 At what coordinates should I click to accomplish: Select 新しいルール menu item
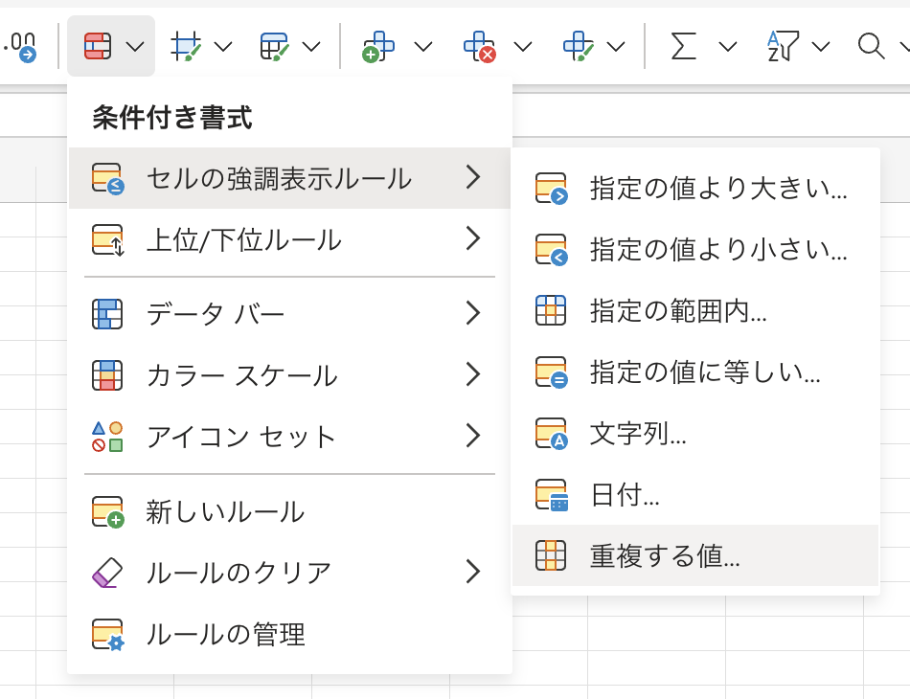pos(225,512)
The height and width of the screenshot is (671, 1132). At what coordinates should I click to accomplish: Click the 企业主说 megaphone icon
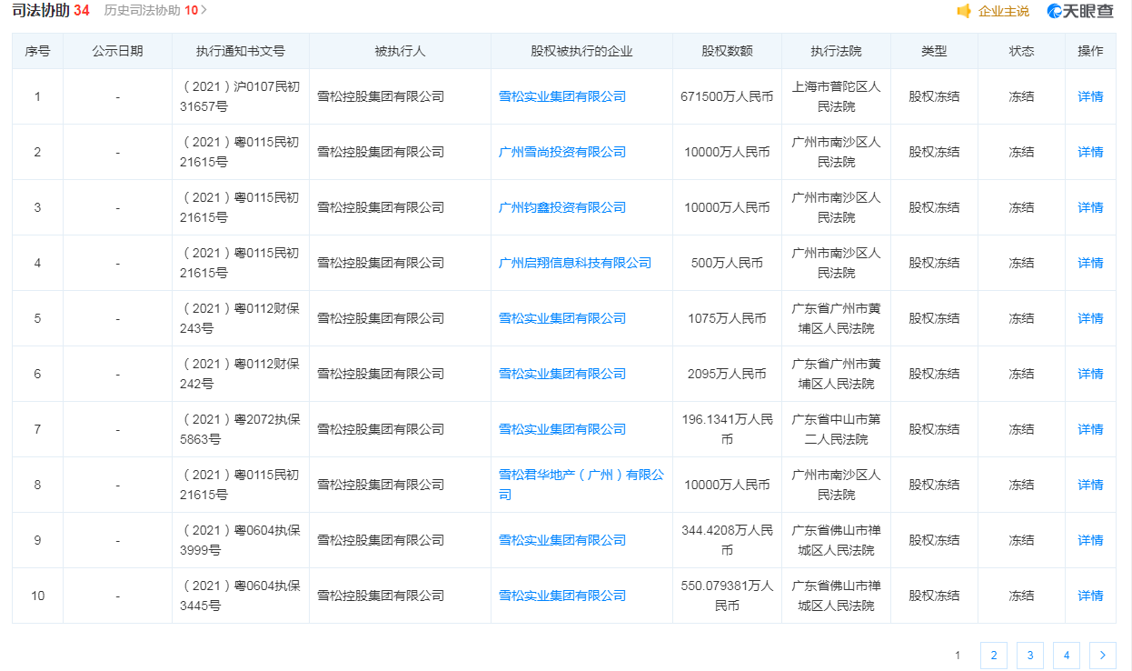pyautogui.click(x=965, y=12)
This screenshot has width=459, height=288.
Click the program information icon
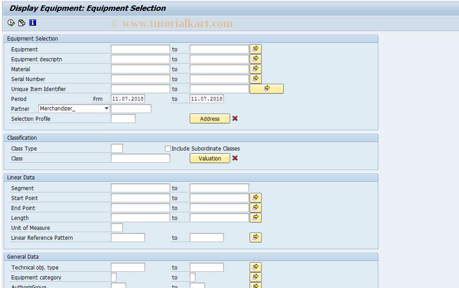[x=32, y=22]
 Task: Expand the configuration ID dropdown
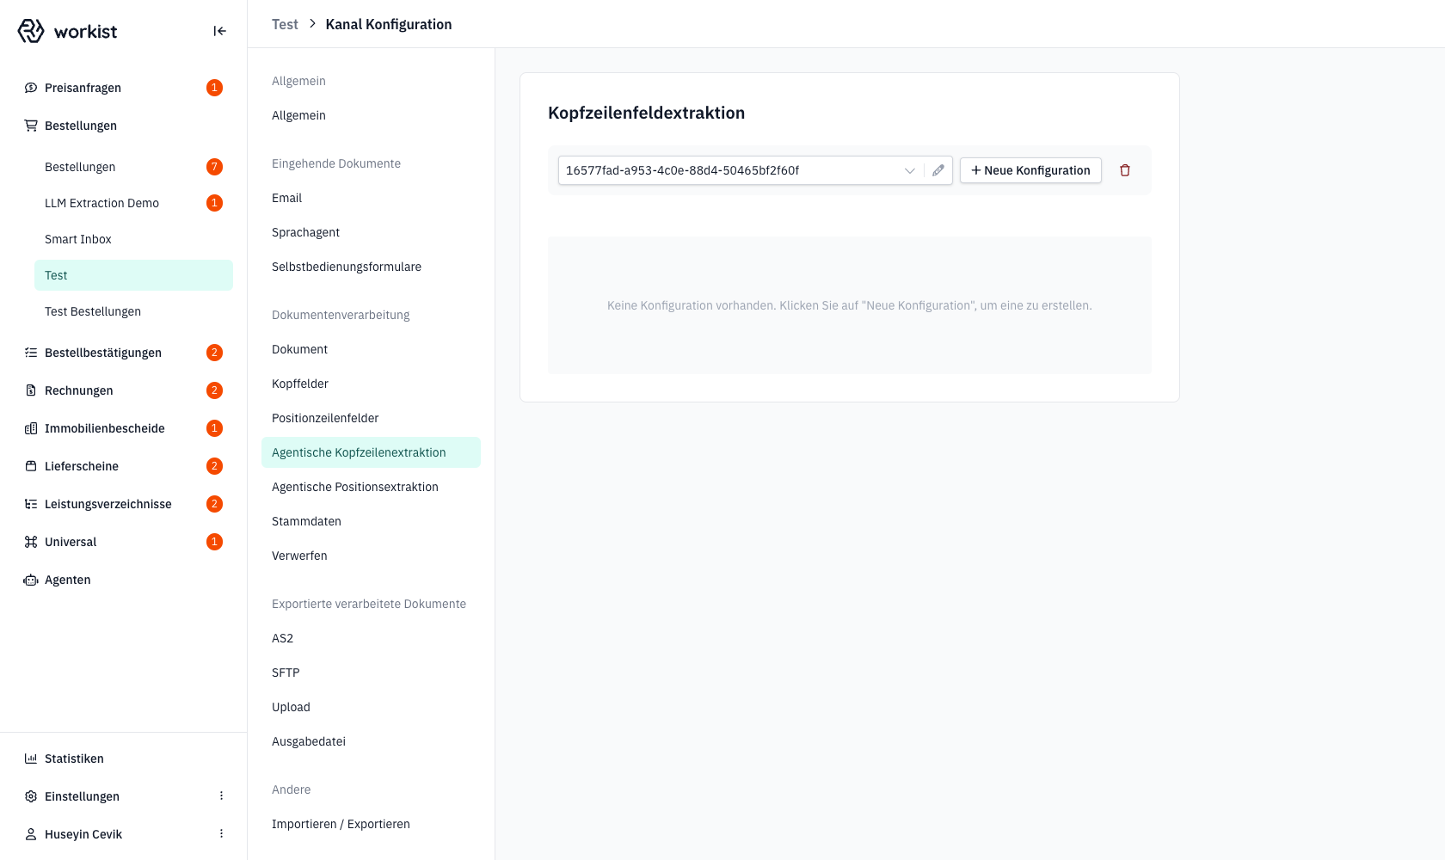pyautogui.click(x=909, y=170)
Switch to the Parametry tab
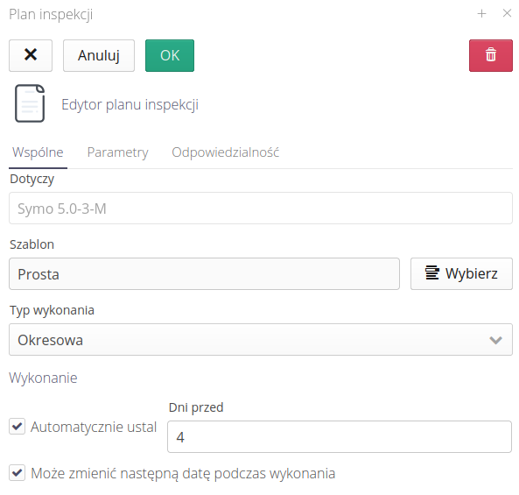Image resolution: width=519 pixels, height=495 pixels. point(118,152)
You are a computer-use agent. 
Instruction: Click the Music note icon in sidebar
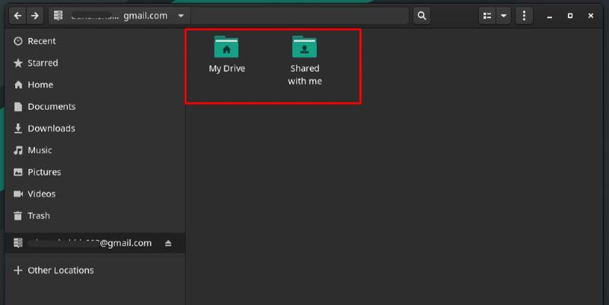(18, 150)
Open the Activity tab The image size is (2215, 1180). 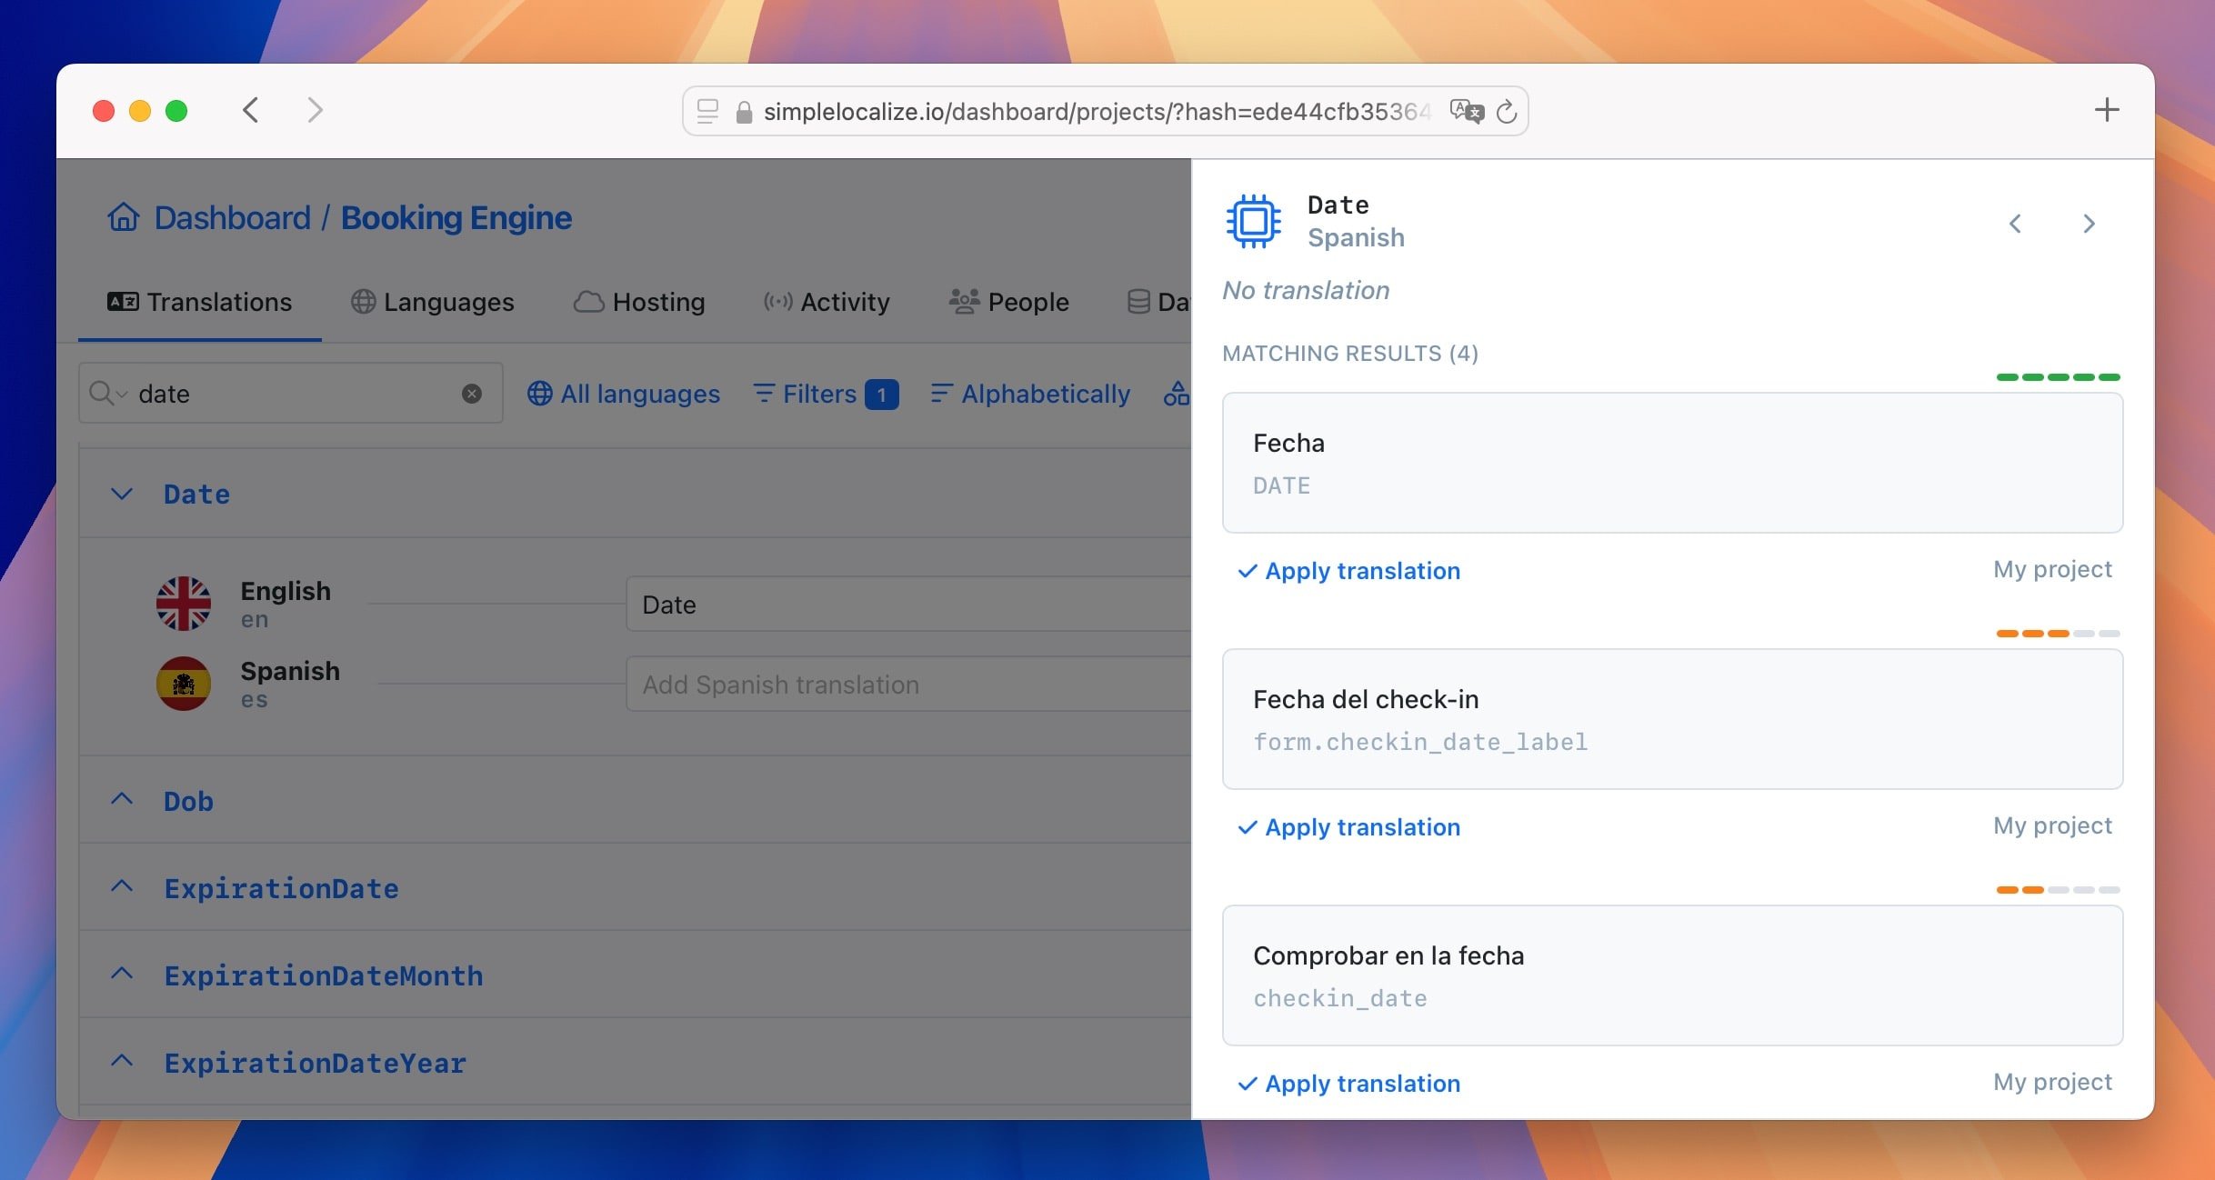click(827, 302)
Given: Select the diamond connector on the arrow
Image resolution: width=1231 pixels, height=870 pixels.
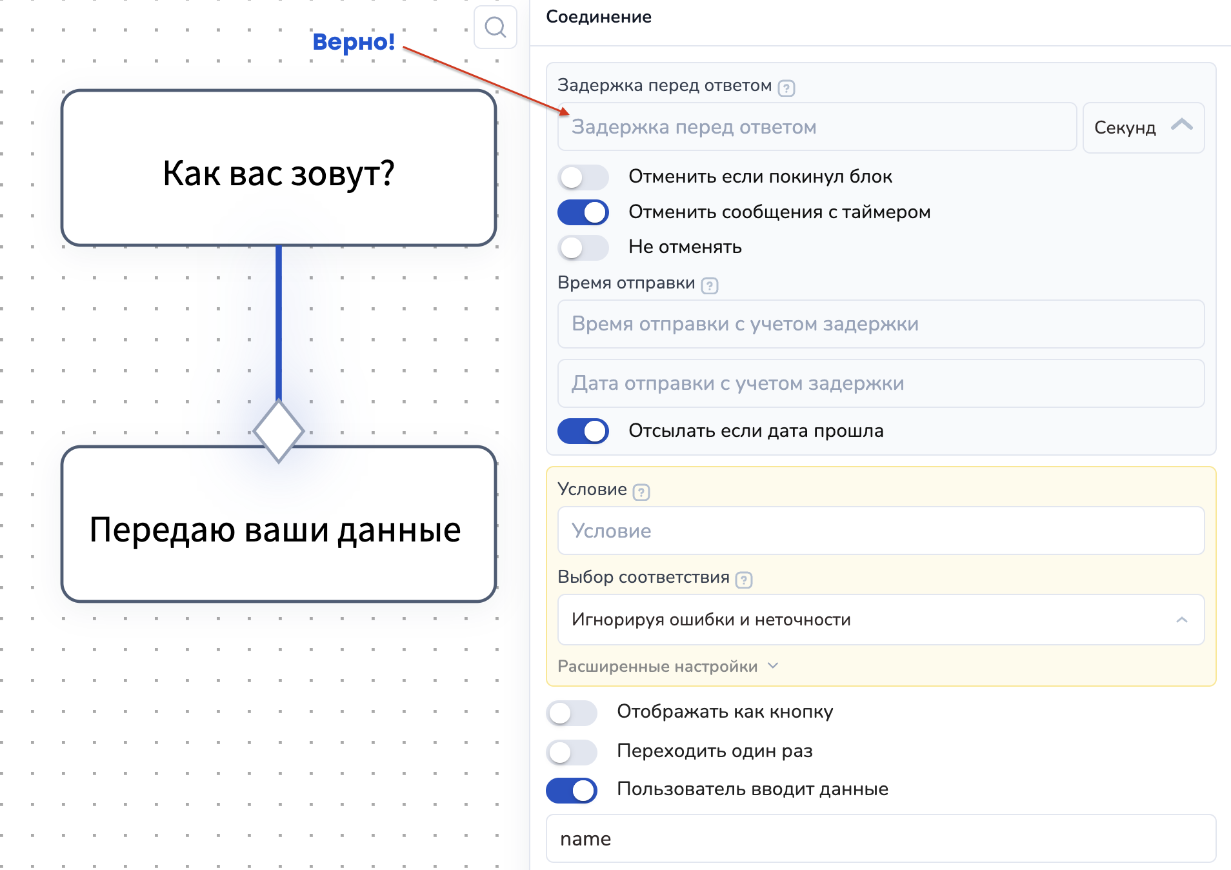Looking at the screenshot, I should pos(279,431).
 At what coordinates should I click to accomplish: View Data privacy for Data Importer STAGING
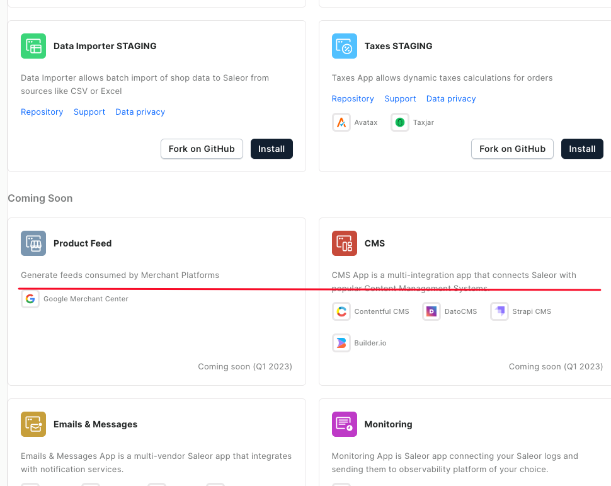140,112
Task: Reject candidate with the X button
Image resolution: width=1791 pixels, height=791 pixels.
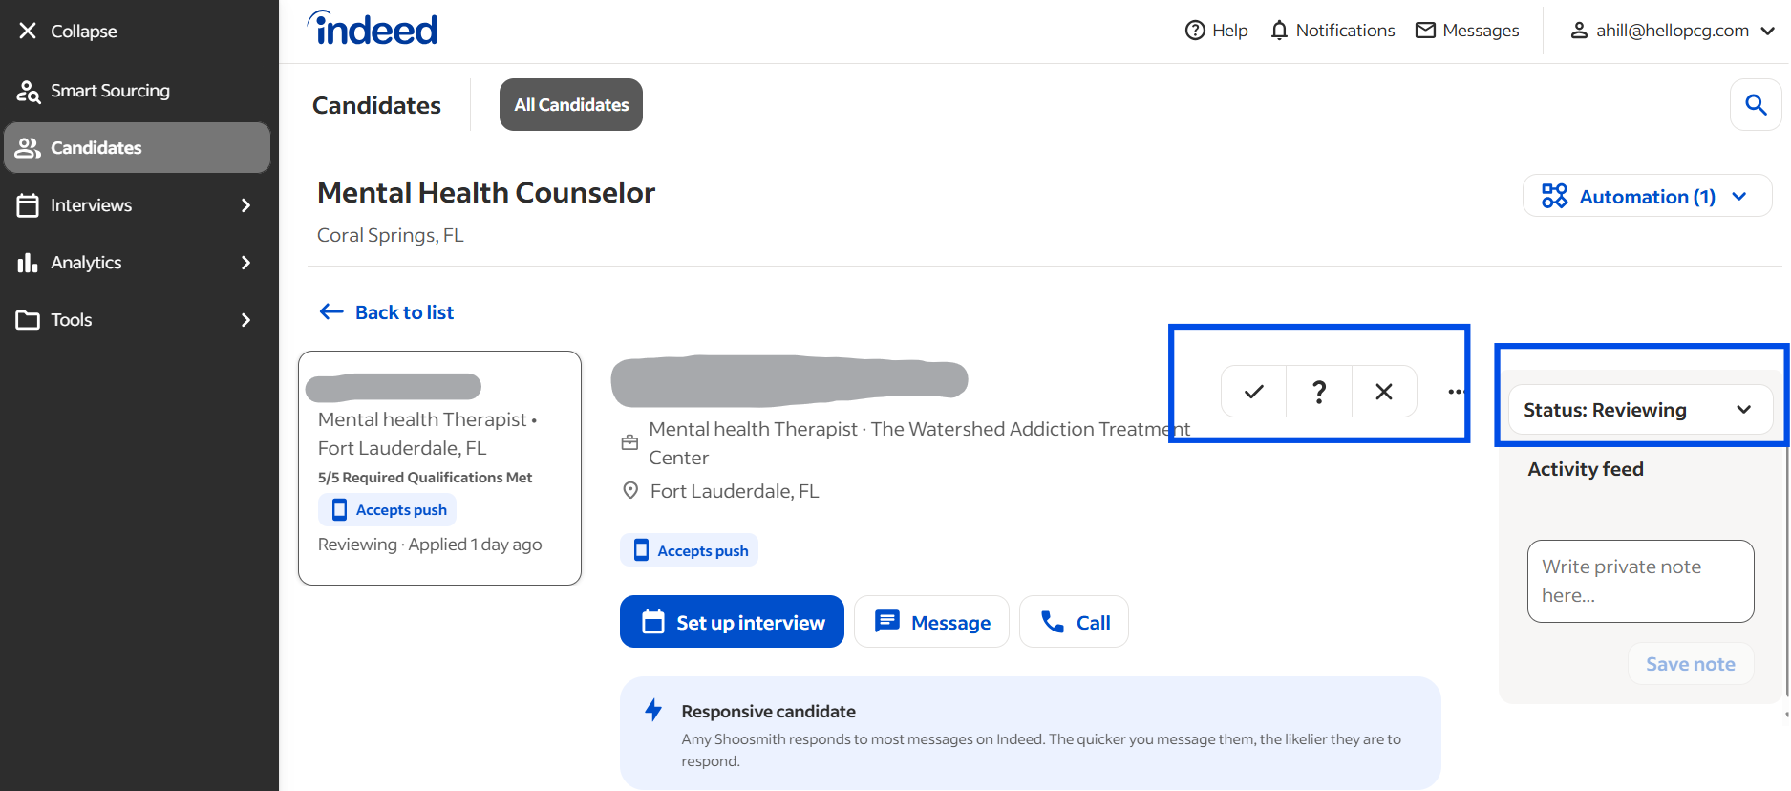Action: tap(1384, 392)
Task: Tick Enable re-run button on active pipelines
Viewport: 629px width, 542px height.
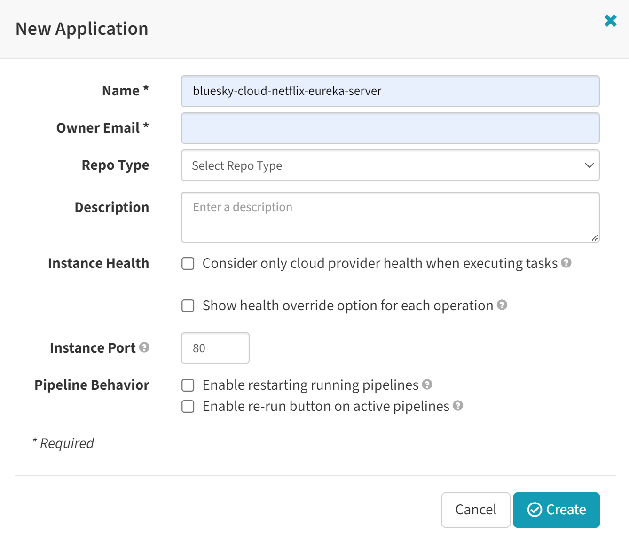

_ _ _ _ _ _ _

* **TASK DIRECTIONS**:
What you return must match, line for line, the span from the line containing "Task: Reject candidate with the X button" through the last line of the listing above, with every picture omitted.

* **WRITTEN SOLUTION**:
Task: Reject candidate with the X button
Image resolution: width=1791 pixels, height=791 pixels.
Action: tap(1384, 392)
Task: Tick Enable re-run button on active pipelines
Viewport: 629px width, 542px height.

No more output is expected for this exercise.